It’s also wildly inconsistent. Throughout the movie they keep seeing/hearing weird things, and yet over an hour into the film, when Pacey sees the ghost in the bedroom and screams, she wakes up and asks “What’s wrong?”, as if by then she couldn’t have just assumed that he once again saw the ghost that had been plaguing the both of them for a week or so.
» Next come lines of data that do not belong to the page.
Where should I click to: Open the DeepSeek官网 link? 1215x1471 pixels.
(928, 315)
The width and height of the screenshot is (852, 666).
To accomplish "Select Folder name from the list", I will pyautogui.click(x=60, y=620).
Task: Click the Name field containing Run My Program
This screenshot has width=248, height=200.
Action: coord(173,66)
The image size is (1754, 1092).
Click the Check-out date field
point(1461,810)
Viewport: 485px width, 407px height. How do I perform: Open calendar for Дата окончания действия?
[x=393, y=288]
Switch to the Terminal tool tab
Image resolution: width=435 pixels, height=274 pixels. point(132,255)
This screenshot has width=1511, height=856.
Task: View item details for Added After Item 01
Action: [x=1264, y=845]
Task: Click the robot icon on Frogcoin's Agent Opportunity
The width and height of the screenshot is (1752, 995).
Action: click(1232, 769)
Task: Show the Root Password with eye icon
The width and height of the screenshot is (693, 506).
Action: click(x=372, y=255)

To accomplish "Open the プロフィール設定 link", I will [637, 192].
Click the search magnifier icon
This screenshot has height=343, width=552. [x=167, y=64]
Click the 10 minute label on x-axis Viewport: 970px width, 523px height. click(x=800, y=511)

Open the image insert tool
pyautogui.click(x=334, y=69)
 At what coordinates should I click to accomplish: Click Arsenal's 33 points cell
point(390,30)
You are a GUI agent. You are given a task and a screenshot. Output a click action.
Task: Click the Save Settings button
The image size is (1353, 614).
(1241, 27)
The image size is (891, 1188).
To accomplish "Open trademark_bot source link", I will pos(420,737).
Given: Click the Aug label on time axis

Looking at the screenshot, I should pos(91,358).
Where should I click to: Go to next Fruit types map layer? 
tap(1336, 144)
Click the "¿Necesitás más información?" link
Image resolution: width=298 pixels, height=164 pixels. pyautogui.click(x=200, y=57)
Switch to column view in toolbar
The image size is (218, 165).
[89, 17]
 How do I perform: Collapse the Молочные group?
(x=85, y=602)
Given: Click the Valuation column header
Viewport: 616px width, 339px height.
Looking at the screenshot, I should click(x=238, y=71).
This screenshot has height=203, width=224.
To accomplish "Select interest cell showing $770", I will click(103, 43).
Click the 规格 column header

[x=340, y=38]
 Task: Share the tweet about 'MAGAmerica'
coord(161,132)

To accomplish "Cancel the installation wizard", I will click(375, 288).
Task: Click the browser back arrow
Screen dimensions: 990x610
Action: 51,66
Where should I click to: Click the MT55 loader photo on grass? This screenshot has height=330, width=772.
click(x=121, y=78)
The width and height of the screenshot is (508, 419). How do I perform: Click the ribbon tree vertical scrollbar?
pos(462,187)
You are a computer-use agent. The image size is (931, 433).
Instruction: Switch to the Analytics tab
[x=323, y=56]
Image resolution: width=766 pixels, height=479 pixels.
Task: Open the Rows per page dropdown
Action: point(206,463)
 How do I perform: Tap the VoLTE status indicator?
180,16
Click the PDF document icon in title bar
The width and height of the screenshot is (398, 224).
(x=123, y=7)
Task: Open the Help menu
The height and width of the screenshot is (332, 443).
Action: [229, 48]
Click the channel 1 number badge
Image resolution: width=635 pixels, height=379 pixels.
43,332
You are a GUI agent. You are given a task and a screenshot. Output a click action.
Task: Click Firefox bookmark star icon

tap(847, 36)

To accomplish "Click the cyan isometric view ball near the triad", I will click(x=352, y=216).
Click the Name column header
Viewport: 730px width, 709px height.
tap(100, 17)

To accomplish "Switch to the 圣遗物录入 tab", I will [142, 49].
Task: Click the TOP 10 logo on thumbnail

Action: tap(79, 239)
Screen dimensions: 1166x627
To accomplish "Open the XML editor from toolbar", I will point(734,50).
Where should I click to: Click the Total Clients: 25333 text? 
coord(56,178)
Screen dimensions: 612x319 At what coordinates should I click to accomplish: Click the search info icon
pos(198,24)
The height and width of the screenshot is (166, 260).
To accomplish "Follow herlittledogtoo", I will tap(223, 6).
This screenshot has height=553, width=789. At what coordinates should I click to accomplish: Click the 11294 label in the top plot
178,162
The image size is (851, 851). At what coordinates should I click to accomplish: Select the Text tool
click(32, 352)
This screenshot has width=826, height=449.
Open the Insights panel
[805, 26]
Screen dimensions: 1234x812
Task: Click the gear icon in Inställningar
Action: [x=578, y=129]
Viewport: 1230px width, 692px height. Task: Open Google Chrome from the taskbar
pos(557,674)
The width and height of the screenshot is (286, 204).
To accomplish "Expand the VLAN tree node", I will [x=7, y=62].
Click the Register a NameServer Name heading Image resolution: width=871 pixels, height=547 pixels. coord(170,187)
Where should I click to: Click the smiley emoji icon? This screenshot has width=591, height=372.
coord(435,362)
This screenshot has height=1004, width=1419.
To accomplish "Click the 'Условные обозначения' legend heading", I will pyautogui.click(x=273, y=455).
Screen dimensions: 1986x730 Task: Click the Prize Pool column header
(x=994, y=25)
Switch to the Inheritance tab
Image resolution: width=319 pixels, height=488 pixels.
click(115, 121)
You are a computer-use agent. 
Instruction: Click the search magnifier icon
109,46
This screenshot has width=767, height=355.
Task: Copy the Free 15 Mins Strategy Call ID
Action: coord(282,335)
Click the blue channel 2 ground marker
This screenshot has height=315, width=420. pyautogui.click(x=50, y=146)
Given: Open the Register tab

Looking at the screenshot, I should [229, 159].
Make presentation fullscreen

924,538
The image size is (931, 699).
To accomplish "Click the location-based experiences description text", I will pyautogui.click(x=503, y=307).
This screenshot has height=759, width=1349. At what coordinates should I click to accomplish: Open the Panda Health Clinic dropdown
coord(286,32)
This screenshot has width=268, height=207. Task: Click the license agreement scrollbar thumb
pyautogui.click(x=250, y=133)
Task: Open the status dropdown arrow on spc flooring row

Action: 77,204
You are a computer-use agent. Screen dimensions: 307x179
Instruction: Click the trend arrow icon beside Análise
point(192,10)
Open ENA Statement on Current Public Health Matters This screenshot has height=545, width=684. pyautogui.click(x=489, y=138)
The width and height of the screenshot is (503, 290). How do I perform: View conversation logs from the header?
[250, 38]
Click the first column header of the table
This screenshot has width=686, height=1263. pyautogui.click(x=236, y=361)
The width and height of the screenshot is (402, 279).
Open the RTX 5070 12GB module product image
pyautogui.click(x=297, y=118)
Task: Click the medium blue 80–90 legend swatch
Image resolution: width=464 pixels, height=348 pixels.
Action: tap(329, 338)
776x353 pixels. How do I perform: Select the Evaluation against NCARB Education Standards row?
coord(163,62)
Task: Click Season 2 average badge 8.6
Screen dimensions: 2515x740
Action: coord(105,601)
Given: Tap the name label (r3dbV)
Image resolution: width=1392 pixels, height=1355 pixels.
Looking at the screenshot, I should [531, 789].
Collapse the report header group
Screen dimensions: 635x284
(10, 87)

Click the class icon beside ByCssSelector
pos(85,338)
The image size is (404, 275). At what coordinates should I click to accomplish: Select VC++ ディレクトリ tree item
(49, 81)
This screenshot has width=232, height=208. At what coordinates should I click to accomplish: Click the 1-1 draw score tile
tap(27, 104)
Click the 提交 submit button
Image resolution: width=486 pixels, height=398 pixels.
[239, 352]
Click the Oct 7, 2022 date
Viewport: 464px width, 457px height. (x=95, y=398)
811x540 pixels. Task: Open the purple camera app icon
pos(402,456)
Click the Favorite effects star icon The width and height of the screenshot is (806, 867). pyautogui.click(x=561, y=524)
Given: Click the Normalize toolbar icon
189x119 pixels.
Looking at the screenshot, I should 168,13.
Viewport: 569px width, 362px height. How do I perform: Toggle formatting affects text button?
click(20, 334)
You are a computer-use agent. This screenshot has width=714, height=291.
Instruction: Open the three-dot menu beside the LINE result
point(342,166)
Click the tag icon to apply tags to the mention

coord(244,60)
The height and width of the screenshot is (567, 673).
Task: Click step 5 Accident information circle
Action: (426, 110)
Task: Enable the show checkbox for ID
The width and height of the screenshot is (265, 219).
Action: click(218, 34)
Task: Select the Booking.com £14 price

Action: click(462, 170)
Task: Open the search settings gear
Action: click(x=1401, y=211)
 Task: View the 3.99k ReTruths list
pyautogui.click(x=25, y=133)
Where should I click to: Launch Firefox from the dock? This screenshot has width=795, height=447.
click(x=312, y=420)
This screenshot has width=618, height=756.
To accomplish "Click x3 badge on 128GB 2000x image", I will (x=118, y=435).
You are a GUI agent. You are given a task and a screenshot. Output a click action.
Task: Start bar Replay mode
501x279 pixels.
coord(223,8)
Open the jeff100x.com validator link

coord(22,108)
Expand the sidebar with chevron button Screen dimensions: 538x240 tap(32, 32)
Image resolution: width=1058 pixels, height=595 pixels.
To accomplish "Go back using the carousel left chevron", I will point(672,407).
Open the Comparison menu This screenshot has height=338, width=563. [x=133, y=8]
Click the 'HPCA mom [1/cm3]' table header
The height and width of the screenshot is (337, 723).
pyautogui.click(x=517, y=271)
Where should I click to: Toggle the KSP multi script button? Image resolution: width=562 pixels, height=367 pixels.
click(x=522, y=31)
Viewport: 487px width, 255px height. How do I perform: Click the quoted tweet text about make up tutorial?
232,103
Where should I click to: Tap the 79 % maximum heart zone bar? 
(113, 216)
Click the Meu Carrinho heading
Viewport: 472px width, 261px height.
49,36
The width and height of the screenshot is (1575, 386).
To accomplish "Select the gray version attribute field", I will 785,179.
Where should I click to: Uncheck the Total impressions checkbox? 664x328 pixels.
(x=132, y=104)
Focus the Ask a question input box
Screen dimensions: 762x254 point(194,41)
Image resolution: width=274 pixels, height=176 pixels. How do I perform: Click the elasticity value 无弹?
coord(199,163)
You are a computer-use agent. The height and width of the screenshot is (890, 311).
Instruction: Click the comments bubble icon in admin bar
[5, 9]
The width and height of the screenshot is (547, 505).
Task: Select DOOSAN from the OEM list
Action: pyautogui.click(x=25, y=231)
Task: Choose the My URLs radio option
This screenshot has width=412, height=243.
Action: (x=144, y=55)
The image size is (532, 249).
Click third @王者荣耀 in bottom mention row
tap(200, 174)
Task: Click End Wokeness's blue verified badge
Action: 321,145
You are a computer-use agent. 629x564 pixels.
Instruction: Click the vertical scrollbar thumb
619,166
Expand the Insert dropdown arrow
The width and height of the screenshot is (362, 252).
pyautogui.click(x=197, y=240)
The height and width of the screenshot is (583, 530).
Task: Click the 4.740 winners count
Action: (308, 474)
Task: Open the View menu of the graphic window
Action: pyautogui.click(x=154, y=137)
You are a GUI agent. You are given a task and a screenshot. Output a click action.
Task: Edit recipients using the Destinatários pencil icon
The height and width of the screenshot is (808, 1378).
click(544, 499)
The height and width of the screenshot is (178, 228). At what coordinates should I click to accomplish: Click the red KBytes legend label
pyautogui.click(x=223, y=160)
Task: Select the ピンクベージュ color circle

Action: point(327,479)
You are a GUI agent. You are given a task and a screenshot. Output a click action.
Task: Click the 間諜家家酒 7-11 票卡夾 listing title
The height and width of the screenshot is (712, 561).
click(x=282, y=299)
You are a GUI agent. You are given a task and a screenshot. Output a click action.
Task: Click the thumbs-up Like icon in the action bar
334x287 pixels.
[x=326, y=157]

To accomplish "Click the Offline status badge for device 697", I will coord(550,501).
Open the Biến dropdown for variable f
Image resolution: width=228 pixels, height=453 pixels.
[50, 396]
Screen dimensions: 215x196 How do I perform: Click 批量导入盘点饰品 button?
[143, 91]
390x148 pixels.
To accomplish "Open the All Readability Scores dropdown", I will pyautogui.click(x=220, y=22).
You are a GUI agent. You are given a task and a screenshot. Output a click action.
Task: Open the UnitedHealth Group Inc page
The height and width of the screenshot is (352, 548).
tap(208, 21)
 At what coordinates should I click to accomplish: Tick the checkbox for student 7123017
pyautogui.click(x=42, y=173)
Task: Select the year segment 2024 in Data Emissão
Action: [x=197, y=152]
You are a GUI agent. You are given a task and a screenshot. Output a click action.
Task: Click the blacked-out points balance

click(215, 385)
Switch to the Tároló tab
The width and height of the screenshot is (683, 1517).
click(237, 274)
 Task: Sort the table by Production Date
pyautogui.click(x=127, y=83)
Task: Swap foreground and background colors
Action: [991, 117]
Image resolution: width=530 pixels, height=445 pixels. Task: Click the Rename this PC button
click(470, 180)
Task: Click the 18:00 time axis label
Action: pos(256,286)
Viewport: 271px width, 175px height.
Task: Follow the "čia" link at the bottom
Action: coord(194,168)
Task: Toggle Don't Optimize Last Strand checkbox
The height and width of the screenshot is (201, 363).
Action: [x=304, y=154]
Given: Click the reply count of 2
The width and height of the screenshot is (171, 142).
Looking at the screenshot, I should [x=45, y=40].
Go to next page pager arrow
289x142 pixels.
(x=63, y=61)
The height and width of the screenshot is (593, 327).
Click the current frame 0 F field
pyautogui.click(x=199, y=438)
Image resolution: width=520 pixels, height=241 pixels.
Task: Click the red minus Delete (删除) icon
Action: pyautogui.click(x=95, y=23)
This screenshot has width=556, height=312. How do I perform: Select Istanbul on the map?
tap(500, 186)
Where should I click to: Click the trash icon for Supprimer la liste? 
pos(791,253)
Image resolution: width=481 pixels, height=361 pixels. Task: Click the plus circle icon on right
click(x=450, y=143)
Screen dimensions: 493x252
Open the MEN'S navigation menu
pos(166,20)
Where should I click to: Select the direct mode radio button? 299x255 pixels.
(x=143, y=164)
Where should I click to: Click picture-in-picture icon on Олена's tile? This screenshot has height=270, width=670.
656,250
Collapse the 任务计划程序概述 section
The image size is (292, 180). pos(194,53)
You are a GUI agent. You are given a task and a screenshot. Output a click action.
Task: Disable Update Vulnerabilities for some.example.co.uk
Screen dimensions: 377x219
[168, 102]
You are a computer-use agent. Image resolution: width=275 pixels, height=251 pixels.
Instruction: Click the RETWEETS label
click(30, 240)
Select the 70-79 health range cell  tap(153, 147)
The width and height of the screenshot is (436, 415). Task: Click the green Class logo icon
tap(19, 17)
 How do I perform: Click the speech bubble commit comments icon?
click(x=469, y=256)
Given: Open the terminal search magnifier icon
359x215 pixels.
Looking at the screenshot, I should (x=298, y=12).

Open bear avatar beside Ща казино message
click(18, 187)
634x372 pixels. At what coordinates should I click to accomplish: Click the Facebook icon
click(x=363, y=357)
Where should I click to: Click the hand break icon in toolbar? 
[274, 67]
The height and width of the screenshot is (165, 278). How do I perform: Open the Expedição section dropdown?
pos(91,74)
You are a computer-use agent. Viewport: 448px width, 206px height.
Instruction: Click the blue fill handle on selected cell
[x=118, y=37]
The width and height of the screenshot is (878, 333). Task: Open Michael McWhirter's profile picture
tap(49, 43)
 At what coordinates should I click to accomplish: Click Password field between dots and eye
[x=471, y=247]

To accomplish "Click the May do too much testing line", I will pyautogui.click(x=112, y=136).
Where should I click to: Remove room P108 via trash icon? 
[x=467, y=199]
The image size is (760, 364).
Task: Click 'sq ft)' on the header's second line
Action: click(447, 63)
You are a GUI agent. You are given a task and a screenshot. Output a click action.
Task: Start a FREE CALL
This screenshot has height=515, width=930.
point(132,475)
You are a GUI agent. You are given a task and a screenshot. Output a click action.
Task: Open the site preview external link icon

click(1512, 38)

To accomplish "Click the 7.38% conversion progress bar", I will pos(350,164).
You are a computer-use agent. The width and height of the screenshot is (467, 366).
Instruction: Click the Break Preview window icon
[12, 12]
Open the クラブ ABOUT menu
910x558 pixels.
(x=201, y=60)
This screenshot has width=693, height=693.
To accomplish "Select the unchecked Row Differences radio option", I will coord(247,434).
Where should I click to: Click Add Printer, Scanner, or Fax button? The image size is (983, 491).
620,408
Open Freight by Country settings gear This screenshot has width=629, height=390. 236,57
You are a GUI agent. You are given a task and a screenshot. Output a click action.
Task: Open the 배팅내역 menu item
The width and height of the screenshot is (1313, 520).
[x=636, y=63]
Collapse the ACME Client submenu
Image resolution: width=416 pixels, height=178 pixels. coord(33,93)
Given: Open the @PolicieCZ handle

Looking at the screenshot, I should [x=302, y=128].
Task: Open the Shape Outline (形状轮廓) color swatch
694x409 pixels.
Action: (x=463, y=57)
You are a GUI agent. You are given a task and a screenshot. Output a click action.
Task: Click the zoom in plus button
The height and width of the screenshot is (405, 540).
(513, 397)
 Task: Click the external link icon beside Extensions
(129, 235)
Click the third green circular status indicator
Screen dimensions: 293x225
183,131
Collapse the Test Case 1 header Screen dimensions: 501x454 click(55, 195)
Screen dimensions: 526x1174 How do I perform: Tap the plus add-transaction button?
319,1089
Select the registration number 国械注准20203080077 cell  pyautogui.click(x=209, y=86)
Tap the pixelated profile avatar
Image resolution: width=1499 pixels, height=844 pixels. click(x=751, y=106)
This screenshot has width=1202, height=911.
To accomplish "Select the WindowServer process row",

Speaking of the ghost, when her “plan” is revealed, I almost laughed out loud. “She was trying to HELP me!” says Taylor, when Pacey tells her about his rape photography past. But it’s already been established that the ghost had been there for a while, so why the fuck did the damn thing wait until they were MARRIED to “help” her? Since the girl was long dead, and Taylor didn’t know anything about Pacey’s relationship with her (they are seen dating for quite a while in the flashbacks), you gotta figure there was at LEAST two years in between her death and the wedding that opens the film. And why wait until they got to Japan (the film begins and ends in New York) to make her presence known, when it’s also established that the ghost doesn’t exactly need a passport to get around? Of course, none of these movies make any damn sense, but at least some of them carry a bit of dread and even the occasional scare to make up for it (or keep you from noticing the plot holes at all). When they are going this by the numbers, these things become all the more apparent, and you would THINK that after half a dozen tries, they’d start to get it right, or at least try something different. Sadly, no.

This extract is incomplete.